Polypodiopteris

Scientific classification
- Kingdom: Plantae
- Clade: Embryophytes
- Clade: Tracheophytes
- Division: Polypodiophyta
- Class: Polypodiopsida
- Order: Polypodiales
- Suborder: Polypodiineae
- Family: Polypodiaceae
- Subfamily: Drynarioideae
- Genus: Polypodiopteris C.F.Reed
- Species: See text.

= Polypodiopteris =

Genus of ferns

Polypodiopteris is a genus of ferns in the family Polypodiaceae, subfamily Drynarioideae, according to the Pteridophyte Phylogeny Group classification of 2016 (PPG I).

==Taxonomy==
Polypodiopteris was first described by C.F. Reed in 1948.

===Species===
In the Pteridophyte Phylogeny Group classification of 2016 (PPG I), the genus has three species.

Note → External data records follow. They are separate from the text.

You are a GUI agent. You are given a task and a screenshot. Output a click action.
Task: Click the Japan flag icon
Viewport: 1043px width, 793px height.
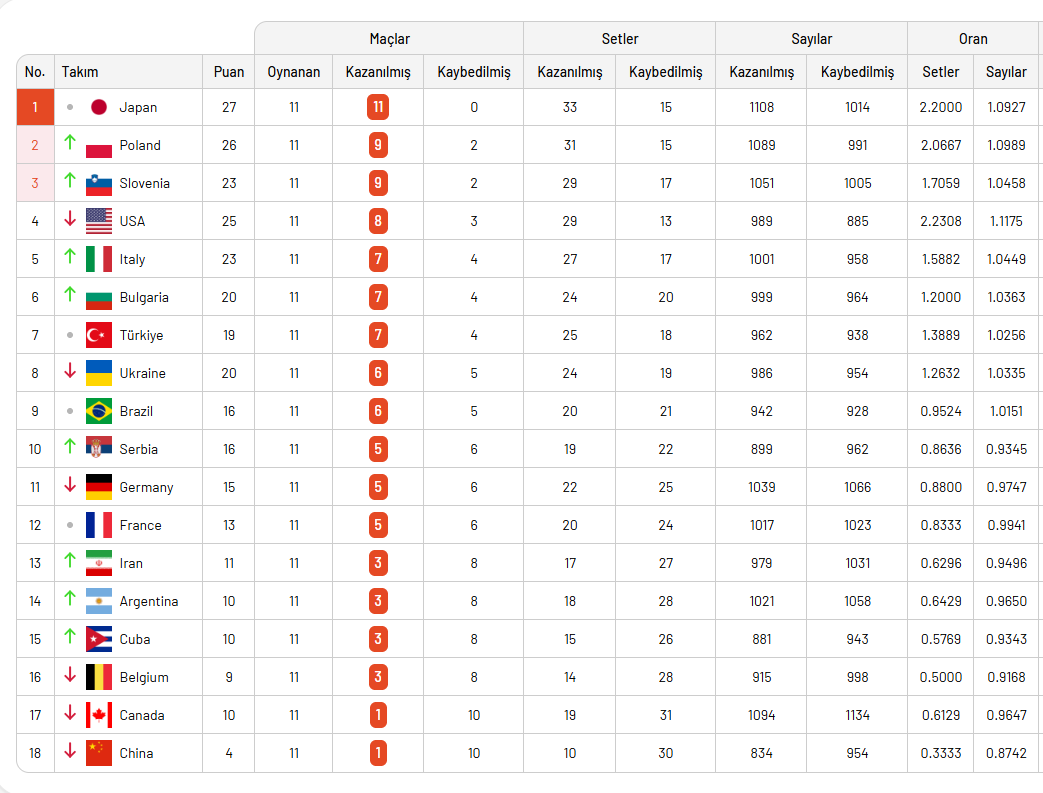pos(99,107)
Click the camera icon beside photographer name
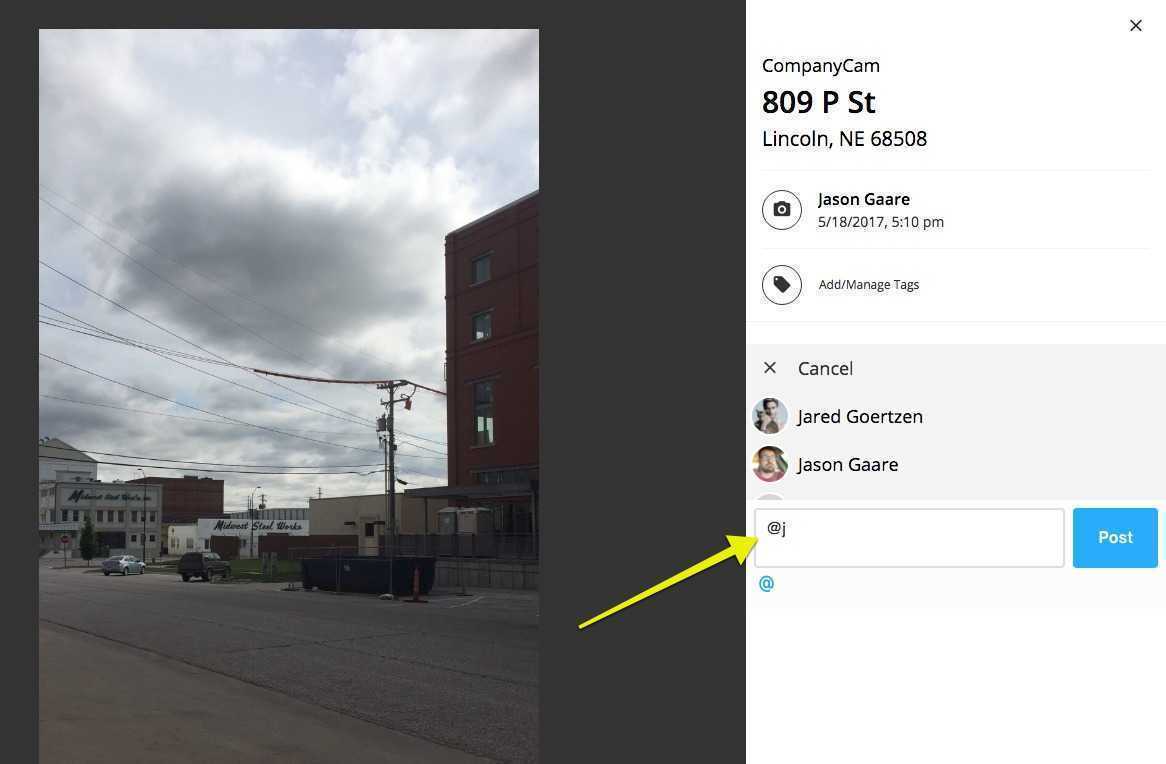The image size is (1166, 764). pyautogui.click(x=782, y=210)
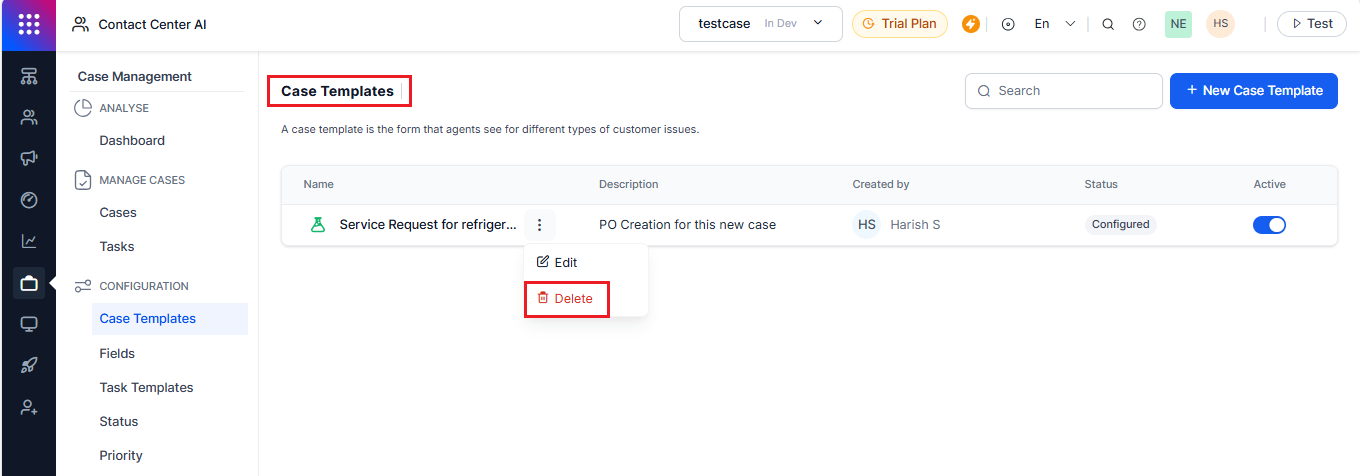Toggle the Active switch for Service Request template
This screenshot has height=476, width=1360.
coord(1269,225)

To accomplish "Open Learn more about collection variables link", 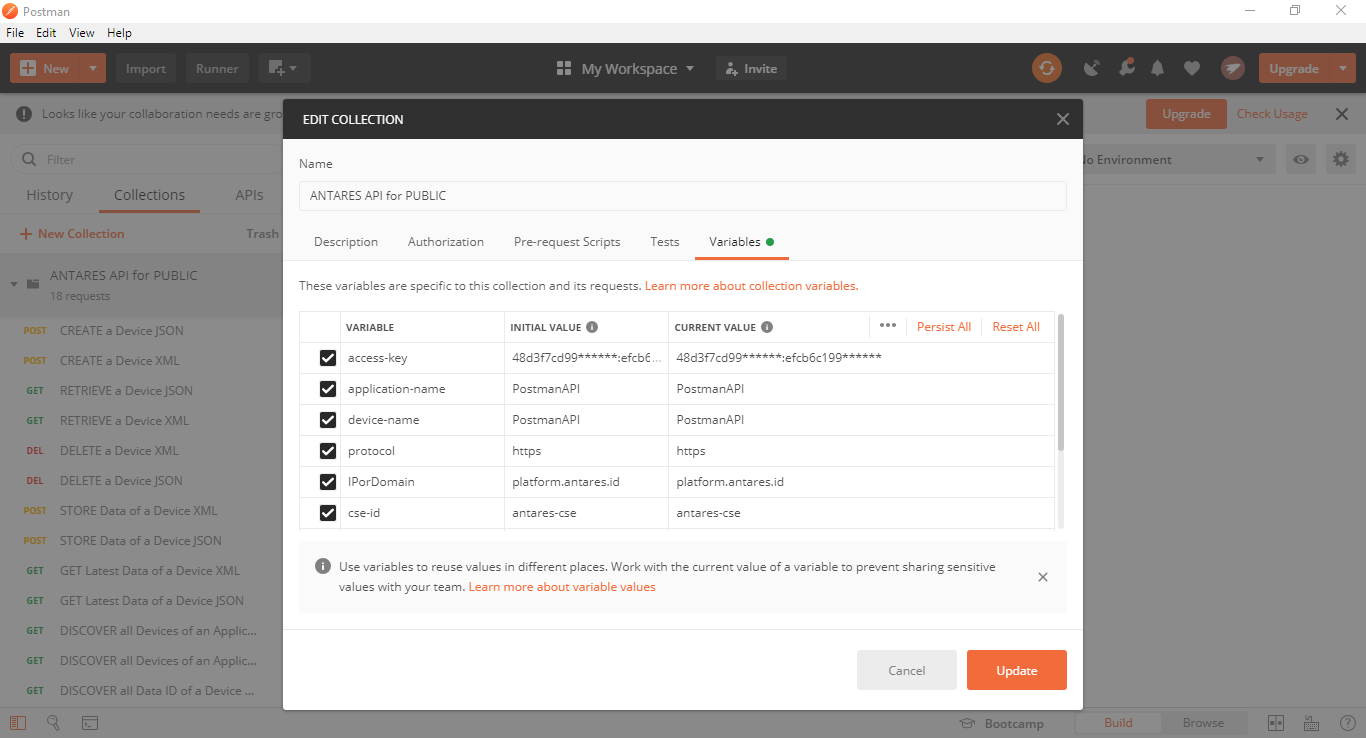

As of February 2020, the Checklist of Ferns and Lycophytes of the World placed all three in a more broadly circumscribed genus Selliguea:
- Polypodiopteris brachypodia (Copel.) C.F.Reed
- Polypodiopsis colorata (Copel.) Copel.
- Polypodiopsis proavita (Copel.) Copel.
As of February 2020, Plants of the World Online also sank the genus into Selliguea.